The National Institute of Standards and Technology has released a final version of its risk assessment guidelines that can provide senior leaders and executives with the information they need to understand and make decisions about their organization's current information security risks and information technology infrastructures.
"Risk assessments are an important tool for managers," explains Ron Ross, NIST fellow and one of the authors of Guide for Conducting Risk Assessments. "With the increasing breadth and depth of cyber attacks on federal information systems and the U.S. critical infrastructure, risk assessments provide important information to guide and inform the selection of appropriate defensive measures so organizations can respond effectively to cyber-related risks."
Information technology risks include risk to the organization's operations (including, for example, missions and reputation), its critical assets such as data and physical property, and individuals who are part of or served by the organization. In some cases, these risks extend to the nation as a whole. Risk assessments are part of an organization's total risk management process.
In March 2011, NIST released Managing Information Security Risk: Organization, Missions and Information System View (NIST Special Publication 800-39), which describes the process for managing information security risk for federal agencies and contractors. That process includes framing risk, assessing risk, responding to risk and monitoring risk over time.

#### TASKS FOR THIS EXERCISE:
- a) Copy the text on the NIST risk assessment guidelines in full, word for word.
- b) In the listing below, repeat verbatim the stretch from the line containing "Click the white" through the end of the listing.

#### RECORD EXCERPTS:
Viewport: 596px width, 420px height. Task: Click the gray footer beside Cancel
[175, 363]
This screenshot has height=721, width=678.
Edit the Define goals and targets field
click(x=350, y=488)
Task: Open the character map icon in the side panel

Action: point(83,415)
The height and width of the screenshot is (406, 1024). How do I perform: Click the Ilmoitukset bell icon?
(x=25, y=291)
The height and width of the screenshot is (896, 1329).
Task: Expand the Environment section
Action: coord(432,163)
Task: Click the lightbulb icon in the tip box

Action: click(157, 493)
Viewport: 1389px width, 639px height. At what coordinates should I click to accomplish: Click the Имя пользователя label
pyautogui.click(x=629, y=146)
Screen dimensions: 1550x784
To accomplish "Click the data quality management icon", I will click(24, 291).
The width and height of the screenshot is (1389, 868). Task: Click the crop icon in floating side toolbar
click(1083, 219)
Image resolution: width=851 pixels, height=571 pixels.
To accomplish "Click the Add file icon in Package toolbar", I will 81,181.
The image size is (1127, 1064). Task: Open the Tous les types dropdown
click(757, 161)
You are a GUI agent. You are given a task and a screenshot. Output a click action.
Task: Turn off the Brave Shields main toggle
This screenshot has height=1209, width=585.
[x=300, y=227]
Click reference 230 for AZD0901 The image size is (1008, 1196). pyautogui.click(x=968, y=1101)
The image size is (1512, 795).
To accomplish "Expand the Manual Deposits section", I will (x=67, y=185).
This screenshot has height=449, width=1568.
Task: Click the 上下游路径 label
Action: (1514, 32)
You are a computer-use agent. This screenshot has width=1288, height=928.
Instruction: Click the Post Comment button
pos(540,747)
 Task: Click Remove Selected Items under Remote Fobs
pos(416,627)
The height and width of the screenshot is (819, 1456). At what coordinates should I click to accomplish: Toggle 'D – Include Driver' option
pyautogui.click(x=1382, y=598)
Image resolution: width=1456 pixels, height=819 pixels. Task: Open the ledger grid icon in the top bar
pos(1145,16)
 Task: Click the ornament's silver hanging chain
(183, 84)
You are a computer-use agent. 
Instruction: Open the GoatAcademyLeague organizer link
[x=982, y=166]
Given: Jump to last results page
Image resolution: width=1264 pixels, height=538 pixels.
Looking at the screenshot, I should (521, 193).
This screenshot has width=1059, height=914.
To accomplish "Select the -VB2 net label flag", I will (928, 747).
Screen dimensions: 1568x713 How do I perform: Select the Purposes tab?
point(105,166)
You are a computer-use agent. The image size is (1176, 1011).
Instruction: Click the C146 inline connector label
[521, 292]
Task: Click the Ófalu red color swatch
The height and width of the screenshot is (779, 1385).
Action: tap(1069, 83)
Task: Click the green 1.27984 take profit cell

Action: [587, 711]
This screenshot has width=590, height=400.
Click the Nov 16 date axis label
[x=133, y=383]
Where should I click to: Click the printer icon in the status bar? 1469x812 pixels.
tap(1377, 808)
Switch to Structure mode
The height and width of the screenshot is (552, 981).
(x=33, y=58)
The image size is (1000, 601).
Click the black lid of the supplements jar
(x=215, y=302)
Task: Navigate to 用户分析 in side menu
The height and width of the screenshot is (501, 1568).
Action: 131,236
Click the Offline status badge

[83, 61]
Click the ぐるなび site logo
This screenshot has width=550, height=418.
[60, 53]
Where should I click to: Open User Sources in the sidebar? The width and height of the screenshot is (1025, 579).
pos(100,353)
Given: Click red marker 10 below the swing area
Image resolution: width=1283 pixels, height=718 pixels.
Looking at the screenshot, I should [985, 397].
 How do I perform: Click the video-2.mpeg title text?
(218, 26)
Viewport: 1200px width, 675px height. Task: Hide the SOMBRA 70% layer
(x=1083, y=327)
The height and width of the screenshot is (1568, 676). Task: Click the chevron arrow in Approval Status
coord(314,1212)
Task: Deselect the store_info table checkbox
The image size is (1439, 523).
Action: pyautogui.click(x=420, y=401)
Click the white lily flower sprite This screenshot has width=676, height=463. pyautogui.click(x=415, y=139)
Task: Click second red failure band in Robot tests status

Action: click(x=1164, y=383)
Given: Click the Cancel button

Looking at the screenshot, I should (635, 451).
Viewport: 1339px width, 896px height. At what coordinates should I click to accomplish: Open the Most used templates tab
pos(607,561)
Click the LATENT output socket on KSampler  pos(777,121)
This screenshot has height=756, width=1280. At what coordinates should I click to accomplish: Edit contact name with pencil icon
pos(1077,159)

#### SOLUTIONS IN ORDER:
- a)
The National Institute of Standards and Technology has released a final version of its risk assessment guidelines that can provide senior leaders and executives with the information they need to understand and make decisions about their organization's current information security risks and information technology infrastructures.
"Risk assessments are an important tool for managers," explains Ron Ross, NIST fellow and one of the authors of Guide for Conducting Risk Assessments. "With the increasing breadth and depth of cyber attacks on federal information systems and the U.S. critical infrastructure, risk assessments provide important information to guide and inform the selection of appropriate defensive measures so organizations can respond effectively to cyber-related risks."
Information technology risks include risk to the organization's operations (including, for example, missions and reputation), its critical assets such as data and physical property, and individuals who are part of or served by the organization. In some cases, these risks extend to the nation as a whole. Risk assessments are part of an organization's total risk management process.
In March 2011, NIST released Managing Information Security Risk: Organization, Missions and Information System View (NIST Special Publication 800-39), which describes the process for managing information security risk for federal agencies and contractors. That process includes framing risk, assessing risk, responding to risk and monitoring risk over time.

- b)
Click the white lily flower sprite This screenshot has width=676, height=463. pyautogui.click(x=415, y=139)
Task: Click second red failure band in Robot tests status

Action: click(x=1164, y=383)
Given: Click the Cancel button

Looking at the screenshot, I should (635, 451).
Viewport: 1339px width, 896px height. At what coordinates should I click to accomplish: Open the Most used templates tab
pos(607,561)
Click the LATENT output socket on KSampler  pos(777,121)
This screenshot has height=756, width=1280. At what coordinates should I click to accomplish: Edit contact name with pencil icon
pos(1077,159)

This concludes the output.